Ekalaka water and the well water around Ekalaka was pretty good, at least we thought so. When my Grandma Lavell came to visit she wouldn’t drink it. She got Coca Cola and such. Bottled water was not so readily available then. The town had a big tank up on the hill which was supplied from a well, I suppose that they still do.

My favorite place that we lived in Carter County was what we called the Opeechee Park place. Jesse LaBree called it the Kinsey place. It had a pump on the back porch. Being in the forest the water was very good. We still had to take our horse to a spring every day to get water. That was in 1942.

The people in other areas of the area of the county were not so fortunate. A lot of the water was very alkaline. Sherry Farwell once told me that his grandfather located his place on purpose where the water was good, coming out of the hills behind them. That was a very smart thing to do. Usually the water was good in the hills but not out on the plains. We used to go up to a place called Lantis Springs for picnics in the summer. The water was very good there. There was a forest service fire tower there and if there was a nice guy manning it he would let us go up in the tower and see the forest all around. Off the subject, I know.
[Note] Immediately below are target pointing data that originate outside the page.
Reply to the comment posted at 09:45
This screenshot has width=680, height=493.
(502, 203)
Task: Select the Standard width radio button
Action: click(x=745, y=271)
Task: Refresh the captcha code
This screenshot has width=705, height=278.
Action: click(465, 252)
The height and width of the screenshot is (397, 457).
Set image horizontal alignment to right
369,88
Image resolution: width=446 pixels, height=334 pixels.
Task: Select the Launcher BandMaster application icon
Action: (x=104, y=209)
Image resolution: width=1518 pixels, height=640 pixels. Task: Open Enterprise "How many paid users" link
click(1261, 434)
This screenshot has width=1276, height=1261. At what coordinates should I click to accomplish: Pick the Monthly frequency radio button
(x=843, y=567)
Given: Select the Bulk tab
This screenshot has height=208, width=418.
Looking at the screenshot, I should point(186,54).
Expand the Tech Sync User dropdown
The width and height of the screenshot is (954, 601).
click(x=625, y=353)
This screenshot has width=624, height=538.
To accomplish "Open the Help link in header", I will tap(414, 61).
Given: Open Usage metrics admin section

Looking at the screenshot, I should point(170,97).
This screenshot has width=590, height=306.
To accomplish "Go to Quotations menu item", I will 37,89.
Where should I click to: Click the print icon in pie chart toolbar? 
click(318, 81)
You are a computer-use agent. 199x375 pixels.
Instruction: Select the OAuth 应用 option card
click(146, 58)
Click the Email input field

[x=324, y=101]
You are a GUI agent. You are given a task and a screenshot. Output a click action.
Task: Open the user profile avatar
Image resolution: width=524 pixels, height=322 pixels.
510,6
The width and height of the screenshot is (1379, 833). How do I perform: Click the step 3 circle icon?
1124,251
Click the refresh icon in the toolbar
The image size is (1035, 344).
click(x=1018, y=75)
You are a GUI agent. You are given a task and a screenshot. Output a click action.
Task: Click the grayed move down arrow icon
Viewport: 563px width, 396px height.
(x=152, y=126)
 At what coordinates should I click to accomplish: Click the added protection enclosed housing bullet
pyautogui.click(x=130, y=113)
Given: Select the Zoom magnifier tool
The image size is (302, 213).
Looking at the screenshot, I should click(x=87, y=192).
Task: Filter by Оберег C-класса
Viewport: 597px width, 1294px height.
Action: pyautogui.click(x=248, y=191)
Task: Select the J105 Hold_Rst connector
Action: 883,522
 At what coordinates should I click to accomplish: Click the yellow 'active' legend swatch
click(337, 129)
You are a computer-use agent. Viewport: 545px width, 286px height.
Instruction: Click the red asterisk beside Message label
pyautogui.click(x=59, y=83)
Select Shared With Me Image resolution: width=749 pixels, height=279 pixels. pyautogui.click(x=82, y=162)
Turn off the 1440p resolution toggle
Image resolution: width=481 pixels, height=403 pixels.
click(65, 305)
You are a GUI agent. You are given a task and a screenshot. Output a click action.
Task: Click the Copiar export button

My grandparents had a cistern at their place to supply drinking water. Rain water ran off the shingles of the roof into the cistern. My mother and all her siblings loved that water but we kids would drink it but didn't like it. They had a well in their yard but the water was too alkaline for people to drink. Cows and horses would drink it. There was a hill on the Briggs place which my grandparents owned that had water seeping out of it. They called it Palmer Hill. Sheep would drink it but people or cows could not. I don’t know what other people around the county did for drinking water.

Some cities in Eastern Montana had a real problem with water. Because of all the oil and gas in the ground the water often would taste really bad. We thought that Baker water was terrible. I once had Circle water and it was the worst I had ever tasted. I wonder what all these towns have done with their water now?

I will tell you about frozen water. My grandparents had an ice house as many other people did. In the winter they would harvest ice from Boxelder Creek or reservoirs in blocks and store it in the ice house. It would be in layers with sawdust and tarps between.

A block was taken out periodically to supply an ice box used for keeping things cold. It was so much fun for kids to get in that ice house on a hot day and get down to the next layer of ice and chip off a little piece to suck on.

There was an old concrete slaughter house on the road out toward Tookes. It was not being used but once in a while my Dad would get permission to kill some beef there. It must have been a very deep well because it was very hard to pump and it takes a lot of water to clean up after a slaughter job. I know, I had to pump it. I wonder if that old slaughter house is still there.

My grandparents bought a place just south of the Briggs place and Catamount creek that they called the Fred Haight place. They constructed a great big dam and reservoir there. I actually drank water directly out of that reservoir. I thought that it was good. My uncle Harvey Coons and his wife Ita built their house on that place fairly close to the reservoir. They must have drilled a well, I wonder if the water was good. I don’t remember what we used for water at the Briggs place just north of there or at the Anderson place just south of there. My cousin Lennet Cantwell can probably tell me.

I have got kind of long but I will tell you one more thing. Uncle Harvey Coons told me that a traveling geologist once showed him the spot just north of Catamount Creek and told him that if they drilled there they would get a very big artesian well. He didn't have the money to drill but always wondered about it.

I hope that the towns of Eastern Montana have got better water now.